Task details: Could you output, word for word, only the lines from the line with "You are a GUI" to the end of the entries, including both ends? Omit the pictures.

Saved entries:
★ ★ ★
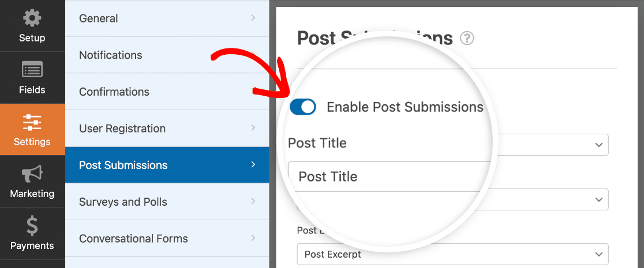The height and width of the screenshot is (268, 644).
Task: Open the partially hidden middle dropdown arrow
Action: click(x=600, y=199)
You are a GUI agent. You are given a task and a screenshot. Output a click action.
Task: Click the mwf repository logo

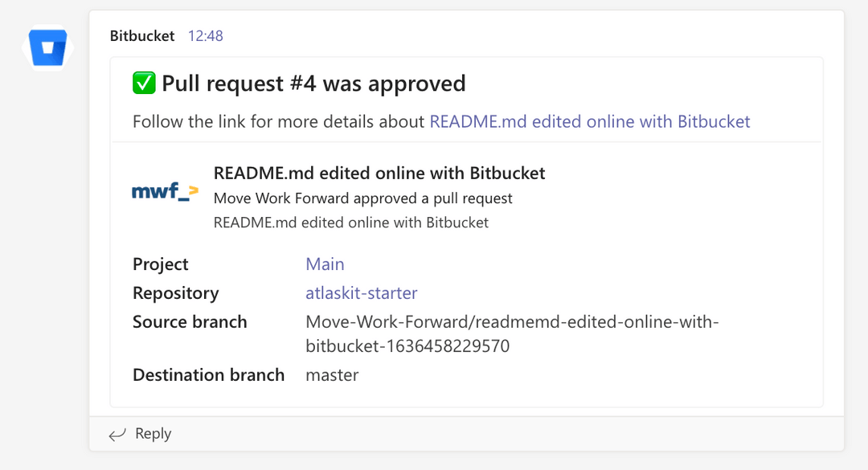[163, 190]
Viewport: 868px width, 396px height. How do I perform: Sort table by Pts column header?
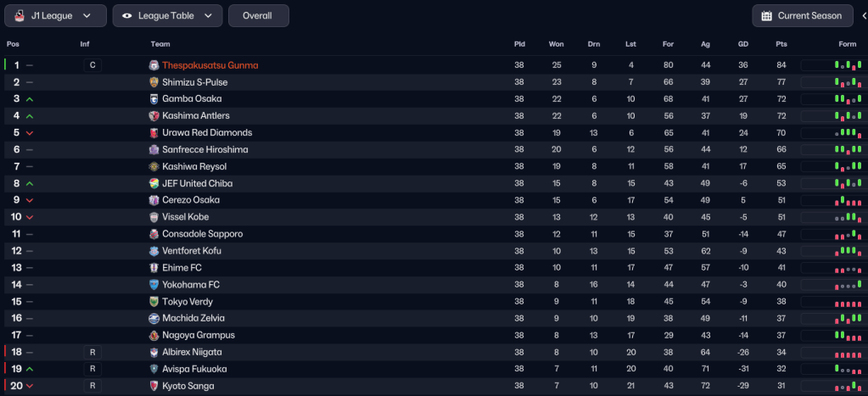coord(781,44)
★ ★ ★
Solution:
You are a GUI agent. You are given a task and a screenshot. Output a click action.
Task: Click the mwf repository logo

[163, 190]
Viewport: 868px width, 396px height. How do I perform: Sort table by Pts column header?
coord(781,44)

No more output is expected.